This class would teach you how to get 100 surly high school students to not only WANT to work hard on a project, but also how to make them actually capable of doing it well, and how to make it all seem really, really FUN.

4. School Politics 855
This advanced class would teach you how to identify the powerful people (not always administrators- sometimes they're teachers) at your school who are capable of getting you fired or possibly making your life miserable. The class would teach you how to both avoid and suck-up to them. It would also go over the basics of What To Do When Someone is Bad-Mouthing your Administrators, and What To Do when Some Other Teacher Tells you How Great their Kids and Their Program are When you Hate yours.

5. Don't Sweat the Small Stuff 205
This would be the last class in your degree program.
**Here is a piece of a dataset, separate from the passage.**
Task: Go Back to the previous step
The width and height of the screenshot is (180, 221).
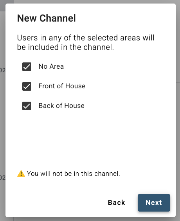Action: [117, 203]
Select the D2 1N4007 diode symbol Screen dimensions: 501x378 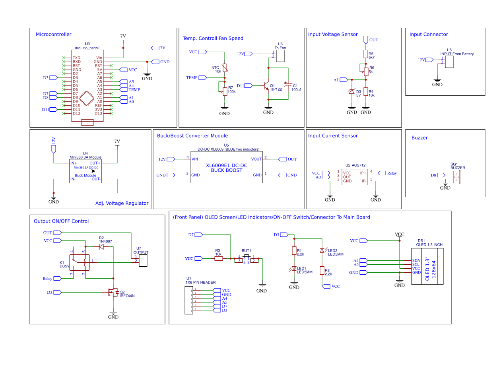[101, 247]
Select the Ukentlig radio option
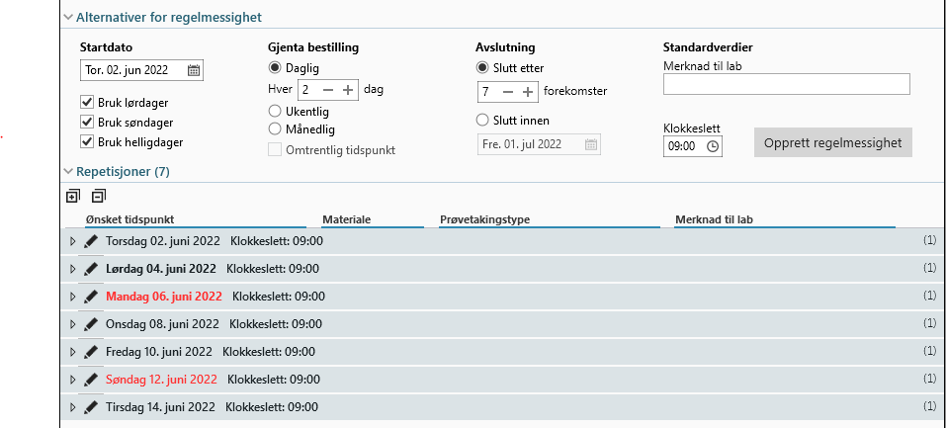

It would basically consist of teaching you pre-designed scripts to help make your teaching life bearable. The students in this class would regularly repeat phrases such as,

a. "We'll do our best, but remember, it's only a _____________ (insert whatever extracurricular program is making you crazy here)."

For example, "It's only a yearbook." "It's only a club." "It's only a school play." "It's only my career." "They're only high school students."

b. "Teaching is not my life. Teaching is not my life. Teaching is not my life. Teaching is not my life."

c. "I will go home before 6:00 tonight."

d. and finally, "This too shall pass. But my students probably won't."

Monday, November 8, 2010

Trailer Love Poetry

Voluntary poverty is a great way to get ahead financially. Basically, the idea is that you and your household purposefully limit the amount of income you live on and save the rest. This works extremely well when you're trying to get out debt, save for a large purchase, or accumulate wealth. The idea is not to try to make more money- try to spend less.

My husband and I have been living in voluntary poverty for the past few years. We tithe 10% of our income, live on 30%, pay off debt with 20%, and save for our house with 40%.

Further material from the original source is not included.